Source: Tohoku University.
Ultrasound waves applied to the whole brain improve cognitive dysfunction in mice with conditions simulating vascular dementia and Alzheimer’s disease. The research, conducted by scientists at Tohoku University in Japan, suggests that this type of therapy may also benefit humans.
The team, led by cardiologist Hiroaki Shimokawa, found that applying low-intensity pulsed ultrasound (LIPUS) to the whole brain of the mice improved blood vessel formation and nerve cell regeneration without having obvious side effects.
“The LIPUS therapy is a non-invasive physiotherapy that could apply to high-risk elderly patients without the need for surgery or anaesthesia, and could be used repeatedly,” says Shimokawa.
Dementia affects about 50 million people worldwide, with 10 million new cases occurring every year. But there are currently no curative treatments available for vascular dementia or Alzheimer’s disease, the most common causes of dementia. Also, the cells lining the brain’s blood vessels are tightly packed, forming a blood-brain barrier that prevents large molecules from crossing into the brain tissue. This limits the types of drugs and cell therapies that could be made available to treat dementia.
Shimokawa and his team had conducted previous studies showing that LIPUS improved blood vessel formation in pigs with myocardial ischemia, a condition where there is reduced blood flow to the heart. Other studies have reported that LIPUS increases the production of proteins involved in nerve cell survival and growth, in addition to a role in promoting nerve regeneration. Focusing LIPUS treatment on a region in the brain called the hippocampus, which is involved in memory, has also been found to improve dementia in mice, but the details of how it does this need to be more fully investigated.
The Tohoku University team wanted to find out if whole-brain rather than focused LIPUS is effective in treating mouse models of dementia, and if it was, what was happening at the molecular levels to achieve this.

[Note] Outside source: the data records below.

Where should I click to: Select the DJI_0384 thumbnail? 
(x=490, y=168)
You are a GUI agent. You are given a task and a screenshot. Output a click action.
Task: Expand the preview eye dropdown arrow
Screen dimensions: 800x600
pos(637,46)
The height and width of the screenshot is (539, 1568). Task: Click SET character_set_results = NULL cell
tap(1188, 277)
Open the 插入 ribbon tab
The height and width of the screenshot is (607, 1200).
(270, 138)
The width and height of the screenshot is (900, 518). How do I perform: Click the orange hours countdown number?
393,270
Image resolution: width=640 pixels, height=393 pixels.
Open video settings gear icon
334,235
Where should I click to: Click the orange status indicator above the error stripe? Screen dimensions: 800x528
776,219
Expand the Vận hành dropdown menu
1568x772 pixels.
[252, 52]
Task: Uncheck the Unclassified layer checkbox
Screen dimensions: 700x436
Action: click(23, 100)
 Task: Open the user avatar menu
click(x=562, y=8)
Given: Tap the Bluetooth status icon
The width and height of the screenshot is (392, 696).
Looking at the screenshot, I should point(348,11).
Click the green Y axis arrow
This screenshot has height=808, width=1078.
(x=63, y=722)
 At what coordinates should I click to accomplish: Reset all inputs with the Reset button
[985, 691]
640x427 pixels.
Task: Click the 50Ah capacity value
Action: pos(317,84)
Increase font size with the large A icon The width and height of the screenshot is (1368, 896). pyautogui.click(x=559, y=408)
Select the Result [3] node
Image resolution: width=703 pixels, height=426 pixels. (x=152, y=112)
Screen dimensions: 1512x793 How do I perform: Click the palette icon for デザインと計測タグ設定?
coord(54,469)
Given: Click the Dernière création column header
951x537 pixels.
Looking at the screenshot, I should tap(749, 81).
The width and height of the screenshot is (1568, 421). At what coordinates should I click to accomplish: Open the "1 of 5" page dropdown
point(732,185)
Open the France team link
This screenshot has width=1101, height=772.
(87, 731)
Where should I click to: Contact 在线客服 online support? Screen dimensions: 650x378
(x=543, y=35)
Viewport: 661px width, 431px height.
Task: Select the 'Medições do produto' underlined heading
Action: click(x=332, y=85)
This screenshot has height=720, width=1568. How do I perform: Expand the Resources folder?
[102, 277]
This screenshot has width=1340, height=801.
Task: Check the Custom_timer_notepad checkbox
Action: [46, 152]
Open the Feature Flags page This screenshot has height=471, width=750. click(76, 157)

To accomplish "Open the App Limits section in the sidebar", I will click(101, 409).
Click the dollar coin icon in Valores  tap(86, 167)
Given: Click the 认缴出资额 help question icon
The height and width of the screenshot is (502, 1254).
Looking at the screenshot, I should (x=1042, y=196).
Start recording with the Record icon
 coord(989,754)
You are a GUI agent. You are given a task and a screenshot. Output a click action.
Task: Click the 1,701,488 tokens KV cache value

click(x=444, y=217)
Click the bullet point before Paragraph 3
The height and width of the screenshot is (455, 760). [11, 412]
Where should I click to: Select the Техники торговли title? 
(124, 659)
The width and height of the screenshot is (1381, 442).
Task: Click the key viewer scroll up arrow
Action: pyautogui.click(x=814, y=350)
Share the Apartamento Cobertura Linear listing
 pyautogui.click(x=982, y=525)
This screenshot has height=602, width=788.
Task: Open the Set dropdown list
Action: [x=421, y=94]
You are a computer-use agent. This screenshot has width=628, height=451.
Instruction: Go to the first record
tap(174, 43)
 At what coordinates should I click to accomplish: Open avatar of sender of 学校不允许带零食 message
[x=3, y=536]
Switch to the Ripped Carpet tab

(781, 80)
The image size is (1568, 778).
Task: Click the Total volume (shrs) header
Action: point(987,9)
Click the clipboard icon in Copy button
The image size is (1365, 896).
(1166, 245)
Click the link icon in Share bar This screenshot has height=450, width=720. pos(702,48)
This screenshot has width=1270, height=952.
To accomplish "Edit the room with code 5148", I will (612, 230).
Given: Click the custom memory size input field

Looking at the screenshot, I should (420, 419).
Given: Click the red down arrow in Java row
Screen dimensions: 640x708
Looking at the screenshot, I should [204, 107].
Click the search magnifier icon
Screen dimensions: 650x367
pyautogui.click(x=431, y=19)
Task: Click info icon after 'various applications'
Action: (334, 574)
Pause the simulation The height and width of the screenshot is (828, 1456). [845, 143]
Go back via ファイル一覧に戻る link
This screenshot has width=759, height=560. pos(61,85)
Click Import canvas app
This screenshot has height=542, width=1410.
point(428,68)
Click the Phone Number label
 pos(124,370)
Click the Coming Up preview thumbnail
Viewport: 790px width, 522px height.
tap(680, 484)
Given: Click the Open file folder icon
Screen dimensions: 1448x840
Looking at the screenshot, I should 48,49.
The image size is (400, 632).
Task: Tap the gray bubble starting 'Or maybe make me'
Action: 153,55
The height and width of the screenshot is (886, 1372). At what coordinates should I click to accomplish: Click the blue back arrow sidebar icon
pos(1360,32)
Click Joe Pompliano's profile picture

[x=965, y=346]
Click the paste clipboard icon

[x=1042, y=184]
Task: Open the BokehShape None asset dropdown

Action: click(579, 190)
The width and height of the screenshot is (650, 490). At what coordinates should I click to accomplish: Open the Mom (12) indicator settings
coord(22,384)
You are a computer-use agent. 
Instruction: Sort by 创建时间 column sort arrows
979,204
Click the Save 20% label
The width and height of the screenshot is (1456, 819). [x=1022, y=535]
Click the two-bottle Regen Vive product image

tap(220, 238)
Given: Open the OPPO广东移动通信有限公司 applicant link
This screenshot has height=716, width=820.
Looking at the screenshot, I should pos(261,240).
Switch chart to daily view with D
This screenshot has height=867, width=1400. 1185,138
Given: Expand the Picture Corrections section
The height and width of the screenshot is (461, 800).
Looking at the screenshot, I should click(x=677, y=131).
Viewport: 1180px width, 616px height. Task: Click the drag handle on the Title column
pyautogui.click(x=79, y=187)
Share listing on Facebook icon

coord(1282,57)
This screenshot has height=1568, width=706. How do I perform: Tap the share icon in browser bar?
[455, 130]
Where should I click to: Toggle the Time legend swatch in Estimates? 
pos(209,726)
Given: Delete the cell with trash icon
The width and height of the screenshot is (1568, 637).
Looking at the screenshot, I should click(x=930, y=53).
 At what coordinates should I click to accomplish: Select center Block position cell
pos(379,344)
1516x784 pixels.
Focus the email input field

They found that cognitive impairment markedly improved in mice with conditions similar to vascular dementia and Alzheimer’s disease when LIPUS was applied to the whole brain three times a day for 20 minutes each time. The mice with vascular dementia received the treatment on the first, third and fifth days following a surgical procedure that limited the brain’s blood supply. The mice with a condition simulating Alzheimer’s disease in humans received 11 LIPUS treatments over a period of three months.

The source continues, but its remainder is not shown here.